So I think what’s at stake here is, on the one hand the European construction project and everything that’s gone into that, but even more, even more, rules that are central to an international system of peace, security, prosperity, and freedom. We have, I believe, a collective responsibility to uphold those rules, and that’s what we’re trying to do in the case of Ukraine.


Just as this crisis reminds us why our transatlantic alliance is so important, I think it also reminds us of why it is strong. Throughout the decades its resilience has been tested in war, it’s been deepened in peace, and it’s been energized by the ingenuity and the talent of new generations of Atlanticists like, I suspect, many of the people in this room.


So as you finish your studies and you think about what you want to do next, I only hope that you’ll deepen your engagement in these issues and continue the work that many of us have started, to build a foundation of peace, freedom, security, and prosperity that we hope more than anything else will be our common future.


Thank you very much.


MODERATOR: Thank you so much for your speech. I’m just skimming through the Twitter feed and the way the debate is being reacted to this, and Deputy Secretary has accepted a few questions. So I will actually ask the first question and then the next question in the room will go to a Hertie student. So be preparing that question.


My first reaction to that very powerful, a very transatlantic speech where it’s clear that you pointed out the extent to which Ukraine belongs to Europe, and that would be my first question. Does Ukraine belong to what is the European Union today? Should it belong there?

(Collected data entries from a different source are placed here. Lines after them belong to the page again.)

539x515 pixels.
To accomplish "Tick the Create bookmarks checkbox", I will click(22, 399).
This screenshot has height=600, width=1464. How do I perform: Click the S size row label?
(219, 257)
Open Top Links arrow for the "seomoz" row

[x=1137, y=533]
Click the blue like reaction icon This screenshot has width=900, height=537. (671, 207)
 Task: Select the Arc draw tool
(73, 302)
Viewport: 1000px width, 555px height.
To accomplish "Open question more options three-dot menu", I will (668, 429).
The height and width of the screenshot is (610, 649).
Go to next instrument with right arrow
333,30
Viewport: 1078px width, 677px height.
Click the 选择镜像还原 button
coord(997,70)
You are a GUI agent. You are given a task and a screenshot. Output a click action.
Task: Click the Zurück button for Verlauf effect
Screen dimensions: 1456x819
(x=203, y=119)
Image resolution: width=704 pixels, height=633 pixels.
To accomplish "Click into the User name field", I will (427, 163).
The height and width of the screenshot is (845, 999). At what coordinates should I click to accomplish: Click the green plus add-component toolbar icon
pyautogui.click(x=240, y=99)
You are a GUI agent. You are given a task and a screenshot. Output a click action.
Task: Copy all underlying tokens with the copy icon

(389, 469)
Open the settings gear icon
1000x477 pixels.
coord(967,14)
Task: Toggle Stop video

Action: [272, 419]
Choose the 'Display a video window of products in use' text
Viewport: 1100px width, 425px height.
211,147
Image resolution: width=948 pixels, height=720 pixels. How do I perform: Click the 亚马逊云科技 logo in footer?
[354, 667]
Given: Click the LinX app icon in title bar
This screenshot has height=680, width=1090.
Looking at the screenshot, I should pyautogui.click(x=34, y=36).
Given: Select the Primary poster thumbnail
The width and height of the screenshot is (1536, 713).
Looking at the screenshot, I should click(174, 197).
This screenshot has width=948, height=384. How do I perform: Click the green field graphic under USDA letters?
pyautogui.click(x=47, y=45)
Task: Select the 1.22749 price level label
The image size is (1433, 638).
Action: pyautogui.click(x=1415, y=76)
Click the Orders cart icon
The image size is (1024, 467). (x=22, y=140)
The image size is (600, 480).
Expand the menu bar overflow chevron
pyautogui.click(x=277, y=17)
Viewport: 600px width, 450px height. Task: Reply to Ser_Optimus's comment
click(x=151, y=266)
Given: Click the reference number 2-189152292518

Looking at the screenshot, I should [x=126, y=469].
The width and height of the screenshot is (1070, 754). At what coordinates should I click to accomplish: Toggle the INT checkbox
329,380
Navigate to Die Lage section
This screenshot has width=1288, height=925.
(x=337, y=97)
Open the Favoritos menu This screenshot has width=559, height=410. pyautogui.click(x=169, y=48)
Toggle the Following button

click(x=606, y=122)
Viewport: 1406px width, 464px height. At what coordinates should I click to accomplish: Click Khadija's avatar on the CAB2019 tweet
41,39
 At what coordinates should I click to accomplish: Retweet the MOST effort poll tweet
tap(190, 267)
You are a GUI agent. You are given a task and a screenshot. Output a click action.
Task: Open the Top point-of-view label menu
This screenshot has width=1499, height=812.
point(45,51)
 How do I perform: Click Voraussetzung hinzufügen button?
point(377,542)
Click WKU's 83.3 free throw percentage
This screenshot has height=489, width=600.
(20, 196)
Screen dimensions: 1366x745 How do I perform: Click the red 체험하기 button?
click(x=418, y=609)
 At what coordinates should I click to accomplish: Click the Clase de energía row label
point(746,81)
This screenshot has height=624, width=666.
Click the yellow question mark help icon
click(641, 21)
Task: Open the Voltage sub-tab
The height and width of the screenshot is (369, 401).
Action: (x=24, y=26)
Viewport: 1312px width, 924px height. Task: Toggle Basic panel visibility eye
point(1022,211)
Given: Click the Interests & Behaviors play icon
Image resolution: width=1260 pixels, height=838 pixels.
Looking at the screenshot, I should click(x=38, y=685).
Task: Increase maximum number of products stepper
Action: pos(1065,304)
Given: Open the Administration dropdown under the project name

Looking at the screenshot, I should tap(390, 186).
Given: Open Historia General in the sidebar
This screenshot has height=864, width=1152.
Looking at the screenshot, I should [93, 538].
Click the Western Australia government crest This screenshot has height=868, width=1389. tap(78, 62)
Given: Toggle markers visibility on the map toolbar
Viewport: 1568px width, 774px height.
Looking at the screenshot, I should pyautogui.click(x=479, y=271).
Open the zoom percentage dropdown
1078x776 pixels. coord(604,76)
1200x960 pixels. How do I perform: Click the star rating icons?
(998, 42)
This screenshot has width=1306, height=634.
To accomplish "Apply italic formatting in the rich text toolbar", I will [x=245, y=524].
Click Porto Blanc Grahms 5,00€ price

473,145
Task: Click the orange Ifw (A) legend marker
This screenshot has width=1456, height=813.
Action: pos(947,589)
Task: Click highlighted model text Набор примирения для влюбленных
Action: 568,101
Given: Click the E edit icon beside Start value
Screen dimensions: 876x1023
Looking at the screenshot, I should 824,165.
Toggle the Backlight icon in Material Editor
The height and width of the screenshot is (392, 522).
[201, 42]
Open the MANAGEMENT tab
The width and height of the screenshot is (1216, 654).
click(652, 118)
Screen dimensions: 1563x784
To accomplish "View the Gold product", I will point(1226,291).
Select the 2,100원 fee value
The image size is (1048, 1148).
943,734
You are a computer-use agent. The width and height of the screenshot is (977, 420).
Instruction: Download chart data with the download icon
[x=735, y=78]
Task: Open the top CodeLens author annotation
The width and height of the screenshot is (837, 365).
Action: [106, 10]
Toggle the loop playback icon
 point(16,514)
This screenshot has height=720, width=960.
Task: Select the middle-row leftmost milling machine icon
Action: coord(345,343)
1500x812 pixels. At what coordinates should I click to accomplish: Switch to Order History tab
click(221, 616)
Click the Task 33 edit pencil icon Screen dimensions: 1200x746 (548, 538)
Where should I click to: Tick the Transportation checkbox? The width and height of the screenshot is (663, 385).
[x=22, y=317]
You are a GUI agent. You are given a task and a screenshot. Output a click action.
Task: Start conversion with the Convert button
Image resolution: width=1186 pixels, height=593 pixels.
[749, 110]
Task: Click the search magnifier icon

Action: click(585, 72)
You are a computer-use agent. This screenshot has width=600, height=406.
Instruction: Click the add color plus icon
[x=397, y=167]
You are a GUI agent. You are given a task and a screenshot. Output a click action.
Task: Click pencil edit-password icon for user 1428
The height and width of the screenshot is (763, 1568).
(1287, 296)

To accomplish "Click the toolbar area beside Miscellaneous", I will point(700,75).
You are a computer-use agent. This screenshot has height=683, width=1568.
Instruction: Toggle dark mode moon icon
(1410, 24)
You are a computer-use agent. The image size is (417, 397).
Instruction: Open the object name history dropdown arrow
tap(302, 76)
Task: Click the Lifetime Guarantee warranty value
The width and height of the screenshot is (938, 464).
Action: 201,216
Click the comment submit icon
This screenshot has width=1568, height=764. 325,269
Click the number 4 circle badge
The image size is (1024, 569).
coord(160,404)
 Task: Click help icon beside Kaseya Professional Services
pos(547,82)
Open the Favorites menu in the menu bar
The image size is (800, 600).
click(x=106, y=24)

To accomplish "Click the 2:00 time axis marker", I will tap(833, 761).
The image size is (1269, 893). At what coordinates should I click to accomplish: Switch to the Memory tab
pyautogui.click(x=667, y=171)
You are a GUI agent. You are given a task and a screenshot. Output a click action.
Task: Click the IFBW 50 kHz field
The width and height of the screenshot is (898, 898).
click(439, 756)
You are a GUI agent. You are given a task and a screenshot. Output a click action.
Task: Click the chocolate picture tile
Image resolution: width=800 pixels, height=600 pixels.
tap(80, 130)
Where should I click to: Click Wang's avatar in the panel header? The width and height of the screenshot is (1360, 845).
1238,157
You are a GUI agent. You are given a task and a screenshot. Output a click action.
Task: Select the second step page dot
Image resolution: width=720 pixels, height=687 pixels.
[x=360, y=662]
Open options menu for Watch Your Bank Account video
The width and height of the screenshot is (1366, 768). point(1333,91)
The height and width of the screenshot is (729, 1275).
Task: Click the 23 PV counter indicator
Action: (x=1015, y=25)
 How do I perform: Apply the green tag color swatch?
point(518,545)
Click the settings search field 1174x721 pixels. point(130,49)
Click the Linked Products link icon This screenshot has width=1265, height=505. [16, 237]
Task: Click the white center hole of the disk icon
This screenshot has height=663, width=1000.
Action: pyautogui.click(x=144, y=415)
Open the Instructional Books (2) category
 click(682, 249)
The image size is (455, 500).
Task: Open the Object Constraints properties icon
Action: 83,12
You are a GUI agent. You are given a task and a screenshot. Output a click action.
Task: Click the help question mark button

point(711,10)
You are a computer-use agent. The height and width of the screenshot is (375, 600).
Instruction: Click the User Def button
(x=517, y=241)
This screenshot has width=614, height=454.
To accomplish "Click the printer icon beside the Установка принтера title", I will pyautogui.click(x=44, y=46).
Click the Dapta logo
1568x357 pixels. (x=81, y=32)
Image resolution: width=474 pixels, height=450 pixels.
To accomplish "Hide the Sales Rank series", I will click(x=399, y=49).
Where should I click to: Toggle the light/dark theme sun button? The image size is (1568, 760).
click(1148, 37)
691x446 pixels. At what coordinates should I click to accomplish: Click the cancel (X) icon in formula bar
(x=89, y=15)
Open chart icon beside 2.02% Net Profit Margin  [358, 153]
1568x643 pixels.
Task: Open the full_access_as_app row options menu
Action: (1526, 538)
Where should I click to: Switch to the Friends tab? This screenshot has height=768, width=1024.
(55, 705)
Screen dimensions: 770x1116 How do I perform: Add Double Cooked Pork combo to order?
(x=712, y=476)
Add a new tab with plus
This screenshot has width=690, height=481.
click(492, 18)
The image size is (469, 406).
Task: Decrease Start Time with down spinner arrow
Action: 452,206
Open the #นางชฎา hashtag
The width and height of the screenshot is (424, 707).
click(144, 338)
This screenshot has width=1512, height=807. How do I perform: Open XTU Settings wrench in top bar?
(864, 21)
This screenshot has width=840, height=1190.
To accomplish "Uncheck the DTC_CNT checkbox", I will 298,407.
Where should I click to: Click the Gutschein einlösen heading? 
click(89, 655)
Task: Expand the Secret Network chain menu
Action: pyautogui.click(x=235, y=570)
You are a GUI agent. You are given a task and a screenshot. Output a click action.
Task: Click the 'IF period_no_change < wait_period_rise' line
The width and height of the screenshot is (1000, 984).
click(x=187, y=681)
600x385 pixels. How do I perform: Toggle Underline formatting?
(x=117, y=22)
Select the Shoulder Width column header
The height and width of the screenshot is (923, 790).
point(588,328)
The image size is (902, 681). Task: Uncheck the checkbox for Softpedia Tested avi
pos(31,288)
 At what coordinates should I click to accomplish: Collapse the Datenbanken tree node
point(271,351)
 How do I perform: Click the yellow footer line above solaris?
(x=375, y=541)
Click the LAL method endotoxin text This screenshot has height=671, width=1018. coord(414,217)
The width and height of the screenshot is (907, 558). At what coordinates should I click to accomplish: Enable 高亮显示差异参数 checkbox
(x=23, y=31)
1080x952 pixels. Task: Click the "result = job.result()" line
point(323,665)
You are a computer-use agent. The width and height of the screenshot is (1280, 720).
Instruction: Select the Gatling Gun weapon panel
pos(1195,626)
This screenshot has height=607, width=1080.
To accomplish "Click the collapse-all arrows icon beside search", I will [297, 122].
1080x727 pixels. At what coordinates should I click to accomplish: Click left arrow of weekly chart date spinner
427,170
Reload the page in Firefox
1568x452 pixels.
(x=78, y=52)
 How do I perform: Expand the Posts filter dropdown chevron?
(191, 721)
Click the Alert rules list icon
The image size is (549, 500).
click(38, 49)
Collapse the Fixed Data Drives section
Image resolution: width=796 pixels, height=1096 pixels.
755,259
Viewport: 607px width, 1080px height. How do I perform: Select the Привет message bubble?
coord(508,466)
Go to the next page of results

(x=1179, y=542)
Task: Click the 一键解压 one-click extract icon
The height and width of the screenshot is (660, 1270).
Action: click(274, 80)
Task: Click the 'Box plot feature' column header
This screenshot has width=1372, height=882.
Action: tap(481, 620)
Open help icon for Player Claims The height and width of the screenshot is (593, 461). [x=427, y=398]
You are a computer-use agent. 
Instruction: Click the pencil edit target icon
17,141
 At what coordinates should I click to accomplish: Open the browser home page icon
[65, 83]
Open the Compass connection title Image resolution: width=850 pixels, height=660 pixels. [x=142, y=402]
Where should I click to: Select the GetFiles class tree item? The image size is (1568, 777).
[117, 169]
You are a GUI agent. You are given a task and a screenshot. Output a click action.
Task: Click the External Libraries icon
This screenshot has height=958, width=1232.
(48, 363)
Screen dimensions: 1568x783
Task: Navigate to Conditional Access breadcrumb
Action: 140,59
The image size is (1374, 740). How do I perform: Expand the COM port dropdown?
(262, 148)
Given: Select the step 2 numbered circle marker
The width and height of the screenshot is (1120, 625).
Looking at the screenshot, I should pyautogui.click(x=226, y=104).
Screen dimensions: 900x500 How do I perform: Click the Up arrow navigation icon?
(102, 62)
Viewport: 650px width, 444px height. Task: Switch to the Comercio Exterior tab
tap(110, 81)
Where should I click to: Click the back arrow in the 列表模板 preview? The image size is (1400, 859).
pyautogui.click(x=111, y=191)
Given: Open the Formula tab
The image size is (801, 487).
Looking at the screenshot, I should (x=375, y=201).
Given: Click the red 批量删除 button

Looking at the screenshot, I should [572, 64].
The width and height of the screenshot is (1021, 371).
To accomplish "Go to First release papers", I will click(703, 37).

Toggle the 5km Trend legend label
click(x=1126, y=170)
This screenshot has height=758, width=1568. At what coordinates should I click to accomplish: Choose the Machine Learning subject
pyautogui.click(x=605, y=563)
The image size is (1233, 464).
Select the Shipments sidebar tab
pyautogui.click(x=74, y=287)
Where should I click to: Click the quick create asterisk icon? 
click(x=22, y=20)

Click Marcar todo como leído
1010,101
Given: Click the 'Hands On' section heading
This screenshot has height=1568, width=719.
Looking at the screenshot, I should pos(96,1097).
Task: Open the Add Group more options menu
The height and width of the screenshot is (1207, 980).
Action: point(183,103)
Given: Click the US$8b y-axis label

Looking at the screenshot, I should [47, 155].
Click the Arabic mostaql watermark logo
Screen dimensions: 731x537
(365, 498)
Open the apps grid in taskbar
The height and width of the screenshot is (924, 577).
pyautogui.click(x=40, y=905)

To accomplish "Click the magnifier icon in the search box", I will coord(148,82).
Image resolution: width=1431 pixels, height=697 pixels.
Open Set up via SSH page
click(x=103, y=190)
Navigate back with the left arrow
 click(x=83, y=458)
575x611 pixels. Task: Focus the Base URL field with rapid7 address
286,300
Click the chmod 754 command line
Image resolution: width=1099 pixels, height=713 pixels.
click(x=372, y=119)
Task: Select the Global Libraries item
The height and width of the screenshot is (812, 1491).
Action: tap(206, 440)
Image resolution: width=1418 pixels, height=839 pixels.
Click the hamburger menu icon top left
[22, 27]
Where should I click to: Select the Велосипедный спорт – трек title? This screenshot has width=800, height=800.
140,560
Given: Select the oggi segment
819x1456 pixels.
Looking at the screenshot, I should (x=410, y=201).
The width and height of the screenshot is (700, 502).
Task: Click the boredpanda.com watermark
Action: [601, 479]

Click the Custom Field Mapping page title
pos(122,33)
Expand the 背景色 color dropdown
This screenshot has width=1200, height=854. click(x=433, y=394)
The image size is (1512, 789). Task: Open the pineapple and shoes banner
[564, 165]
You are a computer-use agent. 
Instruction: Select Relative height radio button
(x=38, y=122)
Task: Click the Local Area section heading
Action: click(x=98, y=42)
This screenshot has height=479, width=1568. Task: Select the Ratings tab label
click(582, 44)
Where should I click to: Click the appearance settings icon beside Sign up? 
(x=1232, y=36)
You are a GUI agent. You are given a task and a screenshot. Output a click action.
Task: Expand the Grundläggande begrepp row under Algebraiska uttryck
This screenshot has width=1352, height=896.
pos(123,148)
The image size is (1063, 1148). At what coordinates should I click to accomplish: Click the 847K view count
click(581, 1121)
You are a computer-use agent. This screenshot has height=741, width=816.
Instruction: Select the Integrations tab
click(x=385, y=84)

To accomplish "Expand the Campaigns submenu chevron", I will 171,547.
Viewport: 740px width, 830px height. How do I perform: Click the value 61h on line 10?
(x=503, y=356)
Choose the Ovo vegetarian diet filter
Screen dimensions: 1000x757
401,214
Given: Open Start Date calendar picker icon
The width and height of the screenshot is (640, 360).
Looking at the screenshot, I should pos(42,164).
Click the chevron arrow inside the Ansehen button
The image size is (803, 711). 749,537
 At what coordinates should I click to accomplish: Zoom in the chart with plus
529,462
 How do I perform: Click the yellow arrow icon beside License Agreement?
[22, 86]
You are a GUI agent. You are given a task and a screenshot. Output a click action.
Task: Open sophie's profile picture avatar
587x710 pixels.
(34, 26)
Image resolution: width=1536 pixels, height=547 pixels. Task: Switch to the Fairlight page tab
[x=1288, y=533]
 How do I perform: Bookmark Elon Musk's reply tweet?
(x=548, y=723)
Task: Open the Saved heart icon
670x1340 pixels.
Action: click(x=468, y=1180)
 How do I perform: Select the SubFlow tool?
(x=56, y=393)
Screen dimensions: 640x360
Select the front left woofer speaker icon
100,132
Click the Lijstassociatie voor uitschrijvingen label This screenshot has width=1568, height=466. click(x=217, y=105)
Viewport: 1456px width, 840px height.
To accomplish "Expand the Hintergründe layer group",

DEPUTY SECRETARY BLINKEN: It’s up to its people. It is a choice for Ukrainians to make. I think what we saw is that a majority of the Ukrainians wanted that future and their leader at the time said he would make good on that desire and he gave every indication up until the last minute, last year, that he would sign, actually the year before, right at the end of the year, that he would sign the Association Agreement with the European Union in response to the aspiration of what seemed to be the majority of Ukrainians. And in fact it was the fact at the very last minute he did an about face that helped fuel the Maidan protests.


So my sense is, this [the Association Agreement] is the desire of the Ukrainian people. And as I said it’s their choice. It’s not Europe’s choice. It’s not America’s choice and it’s not Russia’s choice. It’s their [the Ukrainians’] choice provided of course they can meet the requirements of membership. And there’s a lot to be done there.


Now in fairness, and as I also suggested, there clearly are communities of people in the east of the country who have deep and understandable and long time affinities for Russia. Ethnic Russians but I think also Ukrainians who have deep ties of language, of culture, of history, who want to make sure that those ties remain and are respected and indeed are strengthened. That is totally consistent with a European future as well for Ukraine. Arguably, maybe we should have done more work before the effort to sign the Association Agreement was done to show that these things were compatible. But the bottom line is, I believe that it’s up to the Ukrainian people, and they’ve been pretty clear about where their future lies.


MODERATOR: Thank you. Let’s open the floor and go here, please. We’re getting a microphone for you. There is a rule. I am very strict on rules. Rule number one, say your name. Rule number two, only one sentence. [Laughter.]


QUESTION: My name is Gabriel. I’m a student from Mexico.


My question regarding nature of the broader public opinion in Russia in this crisis. I wonder to what extent could the domestic pressure on President Putin’s government turn the course of action of the Russian government, because I do not understand how public opinion in Europe and in Russia can differ so much on the issue of what’s going on in Ukraine.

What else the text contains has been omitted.